4.3. Statistical Analysis

Data are shown in dot plots and box-and-whiskers graphs (min; max), median. The two-tailed paired or unpaired Kruskal–Wallis test and the Dunn multiple comparisons test were performed as applicable. The distribution was defined as the ratio of ductal to stromal density. Kaplan–Meier curves were used to visualize differences in overall survival (OS) and disease-free survival (DFS). OS was defined as the time between surgery and death for any reason. DFS was defined as the time between surgery and disease recurrence. Patients with 30-day or in-hospital mortality were excluded from the survival analyses. Median values of the cohorts were used as cut-offs. Significance was determined utilizing the log-rank test.
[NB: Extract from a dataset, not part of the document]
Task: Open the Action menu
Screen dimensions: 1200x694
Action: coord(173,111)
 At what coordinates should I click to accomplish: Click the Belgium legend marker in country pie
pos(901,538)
Using a Cox proportional hazard model, we explored the hazard ratio of receptor expression, in combination with patients’ clinicopathological characteristics. All statistical analyses were performed using R software (survival, survminer package). p-values ≤ 0.05 were considered significant. *, p ≤ 0.05; **, p < 0.01; ***, p < 0.001; and ****, p < 0.0001.

5. Conclusions

In this study, we performed a comprehensive analysis of co-stimulatory and inhibitory receptor expression by PDAC-infiltrating T cells using multiplex immunofluorescence. Our data underscore the prognostic relevance of T cell density for prolonged DFS and further identify a negative prognostic role for LAG-3 expression by T cells in human PDAC. LAG-3⁺ T cells may not only represent a novel prognostic marker, but may also be a particularly attractive target for immunotherapeutic strategies in patients with pancreatic cancer.